**DATASET ENTRIES:**
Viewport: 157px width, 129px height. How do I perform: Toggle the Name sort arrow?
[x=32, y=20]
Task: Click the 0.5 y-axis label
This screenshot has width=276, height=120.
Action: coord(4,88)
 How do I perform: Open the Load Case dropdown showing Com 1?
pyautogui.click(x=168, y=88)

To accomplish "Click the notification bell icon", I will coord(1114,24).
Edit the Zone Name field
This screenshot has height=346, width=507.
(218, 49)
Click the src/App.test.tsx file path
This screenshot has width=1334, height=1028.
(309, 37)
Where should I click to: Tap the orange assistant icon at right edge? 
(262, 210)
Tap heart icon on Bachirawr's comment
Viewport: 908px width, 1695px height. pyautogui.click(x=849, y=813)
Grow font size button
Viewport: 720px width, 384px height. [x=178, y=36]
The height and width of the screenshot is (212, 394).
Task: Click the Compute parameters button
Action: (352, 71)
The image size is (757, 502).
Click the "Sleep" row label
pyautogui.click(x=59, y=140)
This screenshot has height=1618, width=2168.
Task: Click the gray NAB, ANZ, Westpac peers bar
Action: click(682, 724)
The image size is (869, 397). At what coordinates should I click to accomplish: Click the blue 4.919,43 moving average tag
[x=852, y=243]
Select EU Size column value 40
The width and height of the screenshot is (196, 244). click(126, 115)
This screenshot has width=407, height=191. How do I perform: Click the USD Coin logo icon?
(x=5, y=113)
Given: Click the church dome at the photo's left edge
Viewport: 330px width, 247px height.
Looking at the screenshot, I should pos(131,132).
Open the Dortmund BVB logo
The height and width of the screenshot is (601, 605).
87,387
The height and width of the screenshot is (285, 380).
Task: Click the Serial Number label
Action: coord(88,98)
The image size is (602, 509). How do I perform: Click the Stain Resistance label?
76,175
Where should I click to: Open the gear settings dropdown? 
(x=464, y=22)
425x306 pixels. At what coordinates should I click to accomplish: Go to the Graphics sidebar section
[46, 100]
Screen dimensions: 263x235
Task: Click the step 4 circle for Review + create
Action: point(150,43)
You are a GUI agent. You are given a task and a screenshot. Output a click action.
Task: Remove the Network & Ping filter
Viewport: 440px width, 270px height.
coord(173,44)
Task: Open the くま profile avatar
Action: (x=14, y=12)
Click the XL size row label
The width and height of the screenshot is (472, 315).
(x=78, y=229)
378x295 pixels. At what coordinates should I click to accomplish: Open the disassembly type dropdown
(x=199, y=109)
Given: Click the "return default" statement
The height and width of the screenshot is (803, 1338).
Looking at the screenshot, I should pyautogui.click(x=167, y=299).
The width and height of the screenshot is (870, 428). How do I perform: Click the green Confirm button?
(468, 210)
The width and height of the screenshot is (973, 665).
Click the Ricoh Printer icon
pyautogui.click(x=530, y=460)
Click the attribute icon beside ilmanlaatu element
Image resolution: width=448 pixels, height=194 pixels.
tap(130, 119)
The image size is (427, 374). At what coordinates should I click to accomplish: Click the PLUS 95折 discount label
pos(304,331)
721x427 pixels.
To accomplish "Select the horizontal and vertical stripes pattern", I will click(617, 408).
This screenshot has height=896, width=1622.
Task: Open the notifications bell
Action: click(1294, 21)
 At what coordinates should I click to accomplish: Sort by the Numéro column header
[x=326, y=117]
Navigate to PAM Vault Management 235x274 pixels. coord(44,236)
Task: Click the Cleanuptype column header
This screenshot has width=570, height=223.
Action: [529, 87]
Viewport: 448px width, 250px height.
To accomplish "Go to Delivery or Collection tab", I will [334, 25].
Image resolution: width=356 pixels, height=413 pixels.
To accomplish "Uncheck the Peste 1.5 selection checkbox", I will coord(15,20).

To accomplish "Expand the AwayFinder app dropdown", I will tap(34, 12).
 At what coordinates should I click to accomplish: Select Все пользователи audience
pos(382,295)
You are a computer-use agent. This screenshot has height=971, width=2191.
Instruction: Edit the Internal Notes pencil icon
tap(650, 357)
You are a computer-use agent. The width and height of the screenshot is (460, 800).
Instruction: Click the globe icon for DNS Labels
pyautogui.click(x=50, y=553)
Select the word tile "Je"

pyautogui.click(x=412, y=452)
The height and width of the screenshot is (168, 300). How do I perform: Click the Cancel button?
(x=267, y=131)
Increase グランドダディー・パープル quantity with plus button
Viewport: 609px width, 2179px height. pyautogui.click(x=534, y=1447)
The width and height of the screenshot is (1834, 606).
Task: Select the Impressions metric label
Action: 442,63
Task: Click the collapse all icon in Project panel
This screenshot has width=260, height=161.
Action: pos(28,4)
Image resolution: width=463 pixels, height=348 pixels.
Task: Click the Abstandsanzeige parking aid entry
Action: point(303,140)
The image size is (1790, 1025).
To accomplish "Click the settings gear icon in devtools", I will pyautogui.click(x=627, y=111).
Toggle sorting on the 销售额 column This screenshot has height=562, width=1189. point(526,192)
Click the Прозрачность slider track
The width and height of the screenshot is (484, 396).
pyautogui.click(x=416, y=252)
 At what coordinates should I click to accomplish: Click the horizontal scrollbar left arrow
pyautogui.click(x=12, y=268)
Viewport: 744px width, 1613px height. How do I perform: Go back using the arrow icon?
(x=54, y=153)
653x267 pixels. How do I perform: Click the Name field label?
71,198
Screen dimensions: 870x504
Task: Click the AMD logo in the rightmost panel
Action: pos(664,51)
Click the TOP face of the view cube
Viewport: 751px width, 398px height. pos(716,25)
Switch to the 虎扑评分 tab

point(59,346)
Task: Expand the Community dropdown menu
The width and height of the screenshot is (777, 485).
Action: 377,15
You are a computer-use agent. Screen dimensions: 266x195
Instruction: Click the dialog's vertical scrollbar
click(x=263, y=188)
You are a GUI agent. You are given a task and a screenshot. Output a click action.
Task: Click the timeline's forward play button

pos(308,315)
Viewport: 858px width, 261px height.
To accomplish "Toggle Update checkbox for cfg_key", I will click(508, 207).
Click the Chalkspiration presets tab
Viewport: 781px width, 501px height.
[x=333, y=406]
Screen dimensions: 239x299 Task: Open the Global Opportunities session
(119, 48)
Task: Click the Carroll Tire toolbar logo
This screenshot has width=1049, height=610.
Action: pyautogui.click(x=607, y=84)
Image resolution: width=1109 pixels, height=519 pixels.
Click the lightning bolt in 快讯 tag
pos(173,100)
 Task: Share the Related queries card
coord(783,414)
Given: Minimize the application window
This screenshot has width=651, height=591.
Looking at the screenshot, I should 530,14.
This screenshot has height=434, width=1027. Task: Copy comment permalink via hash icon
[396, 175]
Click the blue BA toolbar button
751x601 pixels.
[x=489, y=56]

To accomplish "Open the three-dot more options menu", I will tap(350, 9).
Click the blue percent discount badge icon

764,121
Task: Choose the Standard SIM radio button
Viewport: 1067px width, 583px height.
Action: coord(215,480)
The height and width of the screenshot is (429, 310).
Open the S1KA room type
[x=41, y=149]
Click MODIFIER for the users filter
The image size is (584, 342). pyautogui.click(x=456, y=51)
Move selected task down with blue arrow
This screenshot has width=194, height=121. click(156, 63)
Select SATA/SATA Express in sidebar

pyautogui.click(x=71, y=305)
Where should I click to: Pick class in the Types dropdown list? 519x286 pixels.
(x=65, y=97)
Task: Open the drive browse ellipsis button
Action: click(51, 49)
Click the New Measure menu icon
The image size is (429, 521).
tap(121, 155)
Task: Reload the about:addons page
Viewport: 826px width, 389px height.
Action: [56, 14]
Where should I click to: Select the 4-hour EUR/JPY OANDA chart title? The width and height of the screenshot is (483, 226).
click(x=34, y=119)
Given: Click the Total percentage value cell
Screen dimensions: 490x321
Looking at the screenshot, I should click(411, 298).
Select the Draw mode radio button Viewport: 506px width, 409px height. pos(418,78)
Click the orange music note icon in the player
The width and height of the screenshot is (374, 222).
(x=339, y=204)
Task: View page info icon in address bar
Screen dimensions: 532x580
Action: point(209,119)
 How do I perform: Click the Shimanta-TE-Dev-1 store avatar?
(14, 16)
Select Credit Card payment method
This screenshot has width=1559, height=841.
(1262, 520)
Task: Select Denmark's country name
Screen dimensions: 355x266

**WHAT IS BEING ASKED:** Go through the entries and report every line with the string "agent".

**ANSWER BELOW:**
You are a GUI agent. You are given a task and a screenshot. Output a click action.
You are a computer-use agent. This screenshot has height=971, width=2191.
You are a computer-use agent. The width and height of the screenshot is (460, 800).
You are a computer-use agent. Screen dimensions: 266x195
You are a GUI agent. You are given a task and a screenshot. Output a click action.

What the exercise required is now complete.